*Data for processing*.

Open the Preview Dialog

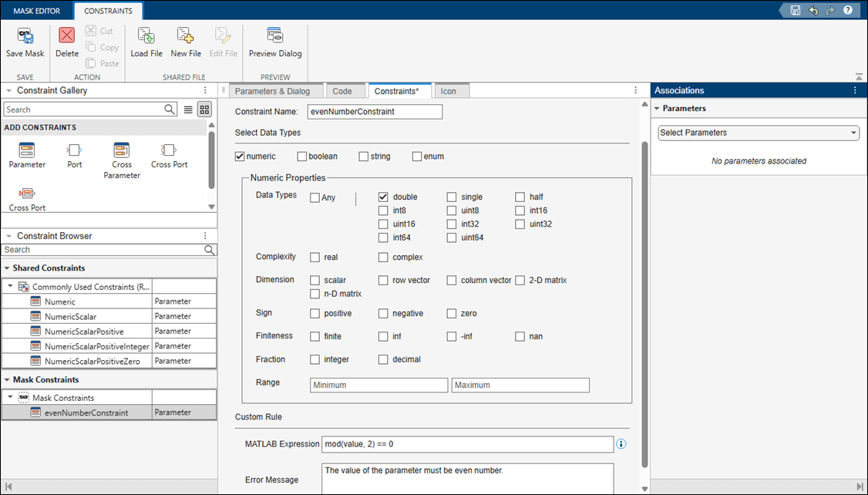click(x=274, y=36)
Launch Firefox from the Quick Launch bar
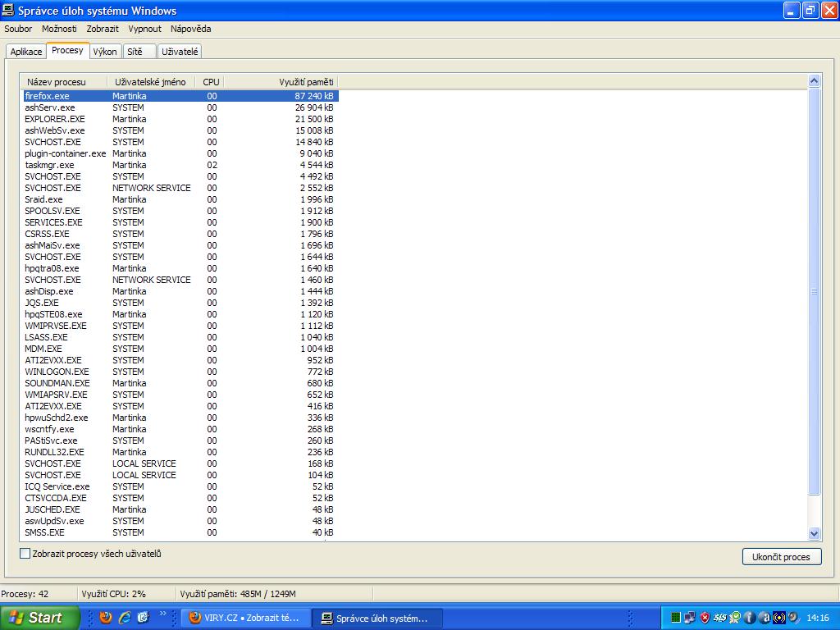840x630 pixels. click(x=105, y=618)
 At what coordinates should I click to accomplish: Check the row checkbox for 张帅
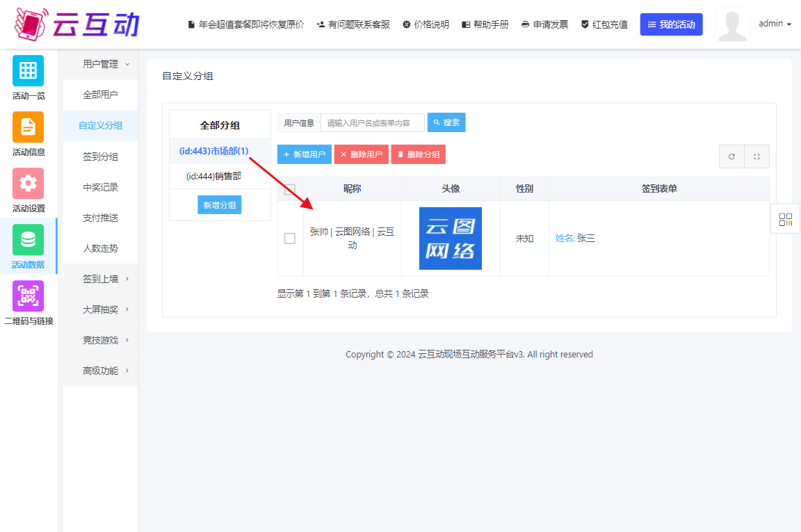coord(290,239)
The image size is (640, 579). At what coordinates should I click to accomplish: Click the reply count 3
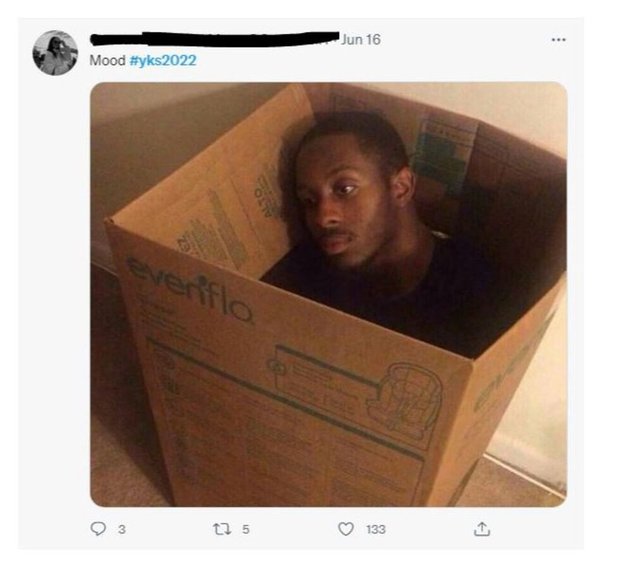(x=122, y=529)
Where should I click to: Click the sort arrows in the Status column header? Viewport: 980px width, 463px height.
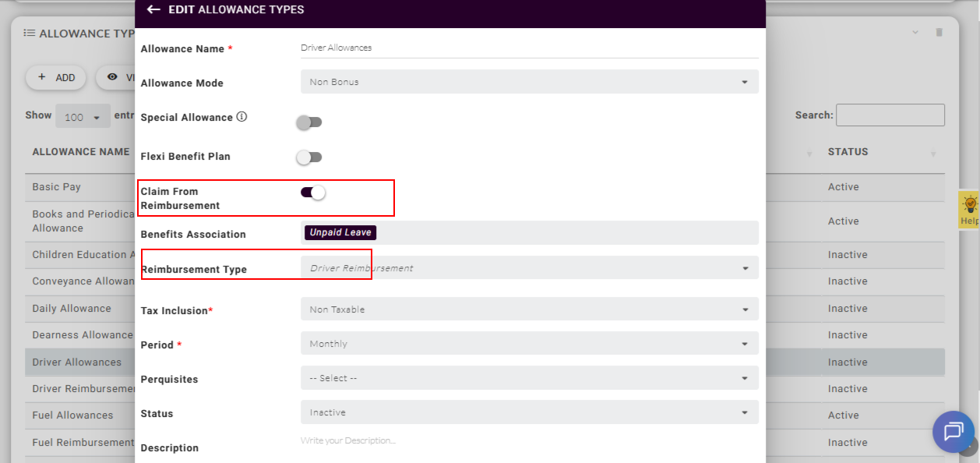[x=932, y=153]
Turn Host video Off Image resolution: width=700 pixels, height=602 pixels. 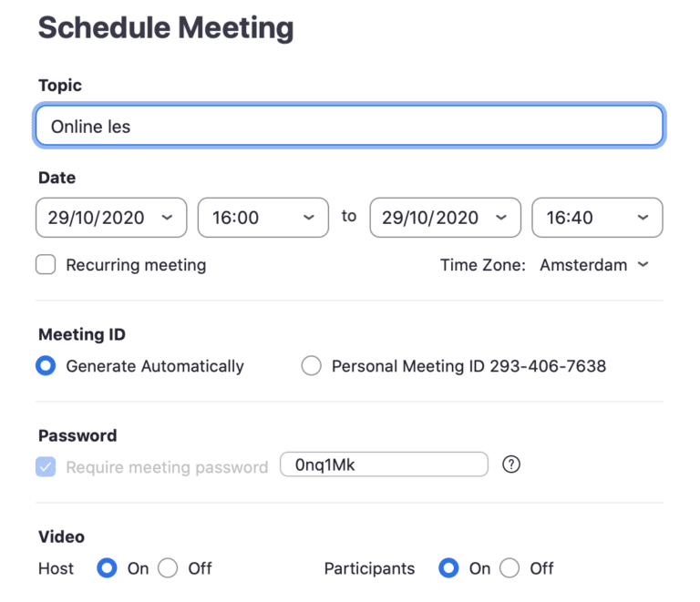pos(168,568)
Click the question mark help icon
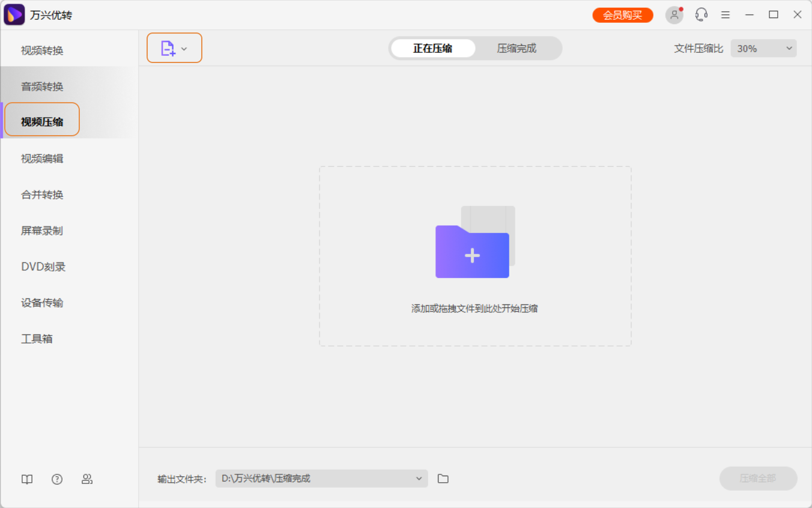This screenshot has height=508, width=812. tap(56, 479)
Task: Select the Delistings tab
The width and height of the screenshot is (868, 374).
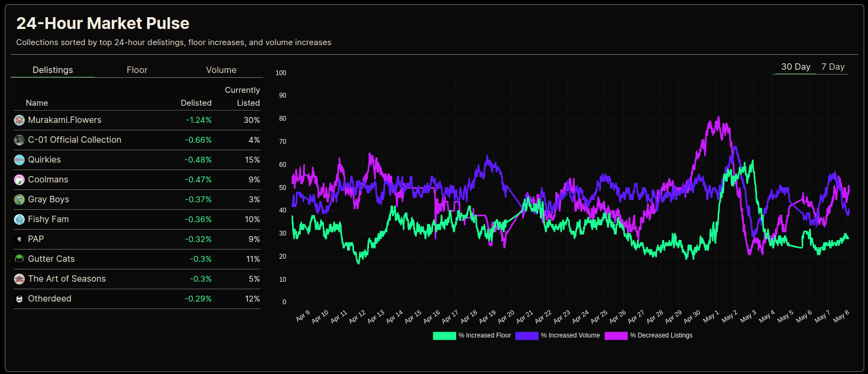Action: pos(53,70)
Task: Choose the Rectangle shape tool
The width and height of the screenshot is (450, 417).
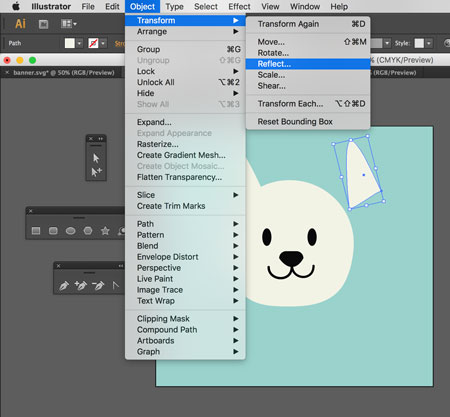Action: pos(36,231)
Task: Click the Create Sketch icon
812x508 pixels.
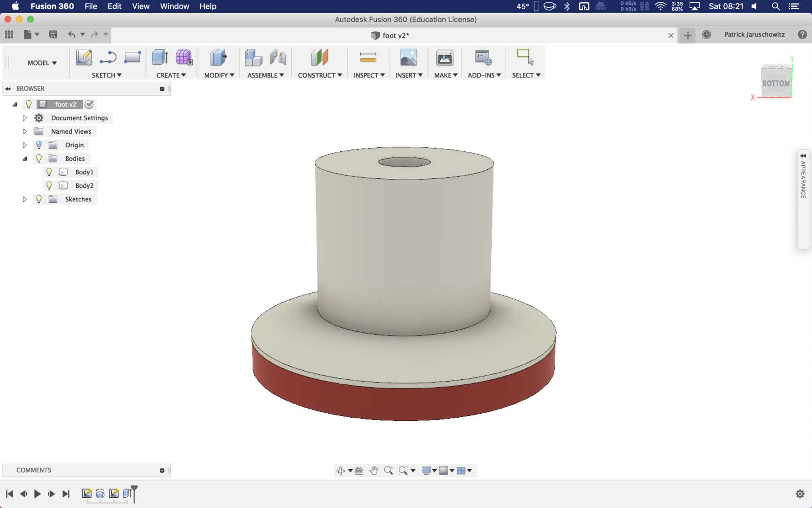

*What the task requires*.
Write out, exactly and with nothing added, every line from the one that holds "Task: Choose the Rectangle shape tool" to the end of the entries above; pictures stay out.

*Reply*.
Task: Choose the Rectangle shape tool
The width and height of the screenshot is (450, 417).
Action: pos(36,231)
Task: Click the Create Sketch icon
812x508 pixels.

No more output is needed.